I guess you have not spent much time in the NW.


We don't have stars visible often enough to have reliable navigation opportunities.  We have, however, learned how to reliably navigate by knowing which side of the rain drops the moss grows on.   :whistle:

StreamFixer
'97 19SC w/ Salt Boss Top
'03 Yamaha 115 EFI
'05 Yamaha T8 Solas 4 blade prop

"By the grace of God we travel upon the rivers and sea..
They, like He, are mightier than me."  Mike Jesperson aka 'Nalu'

Offline Croaker Stroker

Re: Cable Organizing
« Reply #7 on: February 26, 2011, 04:58:16 PM »
My boat came with a compass that was meant for a car. When I would go out to sea, it would shake up and get bubbles all under the plastic dome (kind of like one of those Christmas snow domes).
« Last Edit: February 26, 2011, 05:23:52 PM by Croaker Stroker »
1987 - 17' Sea Pacer - 2004 Evinrude 90 E-tec
15' Sea Sprinter - **SOLD**

"If a fish will, he will… if he won't, he won't… and that's about it… except… he may take this when he won't take that."

Offline fishorcrab

Re: Cable Organizing
« Reply #8 on: February 27, 2011, 10:53:48 PM »
Of greater concern to the compass than the wiring, are speakers in your hand held FRS or VHF radio in the cup holder close to the compass or that VHF or CB radio you mounted in the kick panel.  Unless magnetically shielded, those speakers have a larger magnetic field than any of the wiring.  Cell phones may also be a problem if laid down near the compass.

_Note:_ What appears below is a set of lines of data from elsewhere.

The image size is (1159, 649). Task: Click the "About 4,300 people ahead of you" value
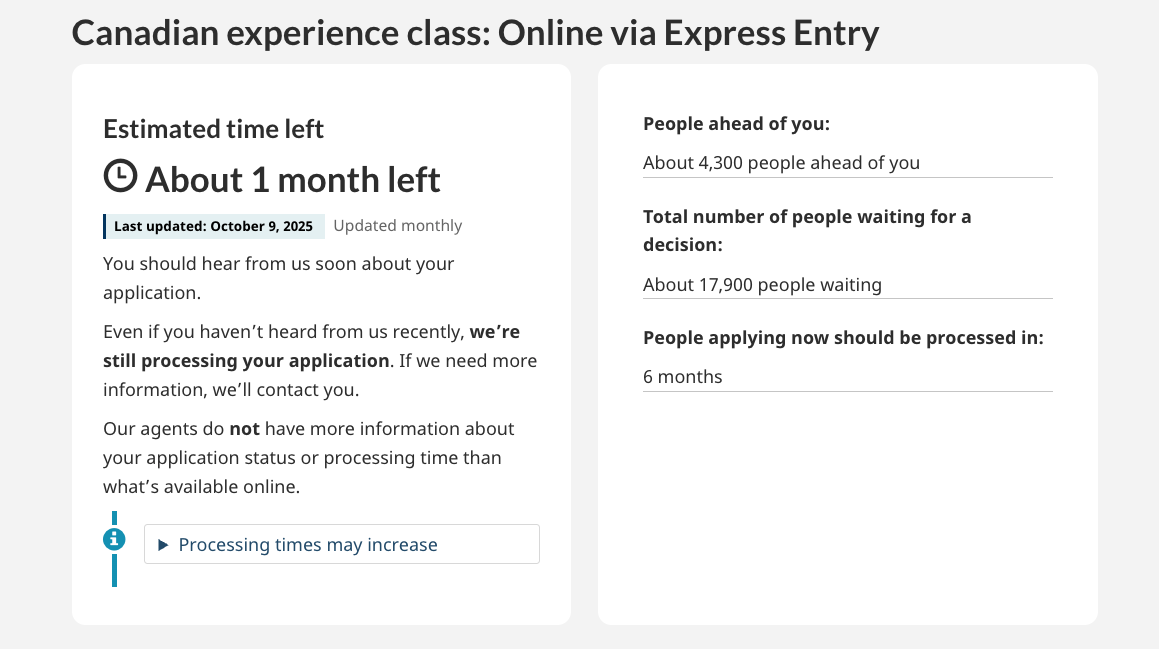[781, 162]
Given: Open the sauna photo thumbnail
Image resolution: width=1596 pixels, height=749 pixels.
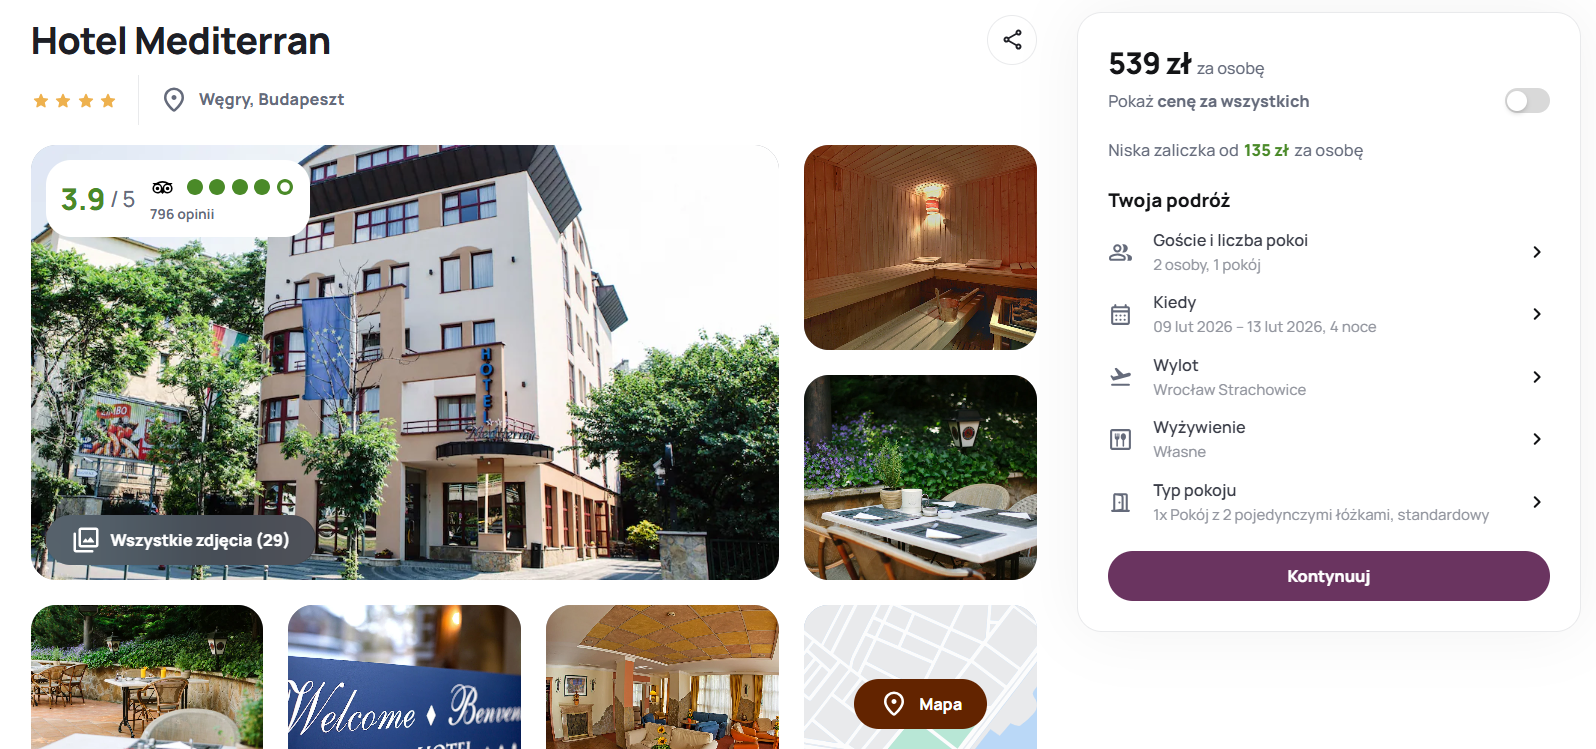Looking at the screenshot, I should [920, 247].
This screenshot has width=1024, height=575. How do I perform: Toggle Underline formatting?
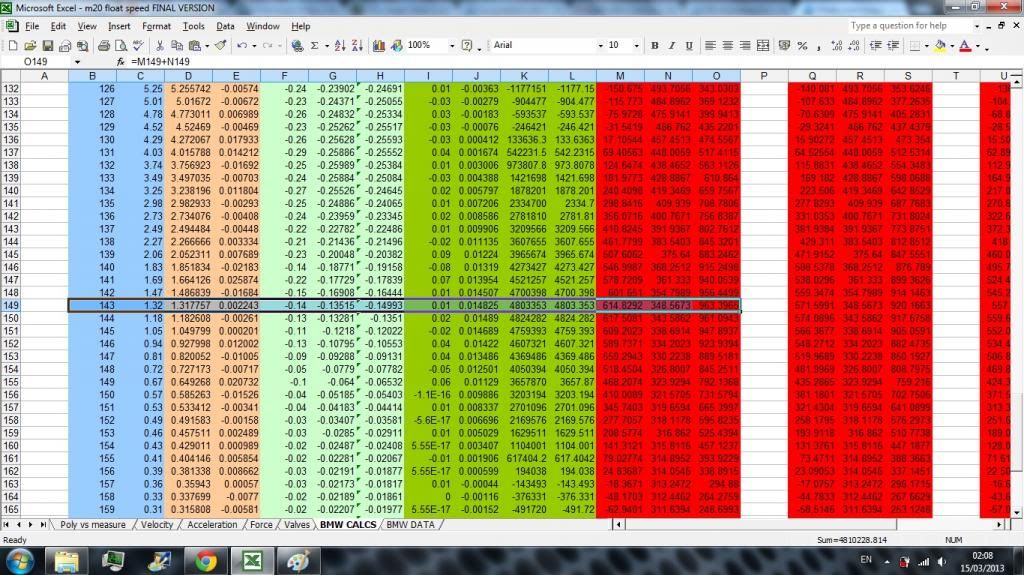click(x=687, y=46)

The permanently mounted radio speaker's idle magnetic field can likely be tuned out but not the hand held that is put down in a slightly different place each time.   

How many people magnetically calibrate their compass when a radio is mounted or even when a new compass is installed?  Unless you periodically do the compass calibration, how do you know where it really points?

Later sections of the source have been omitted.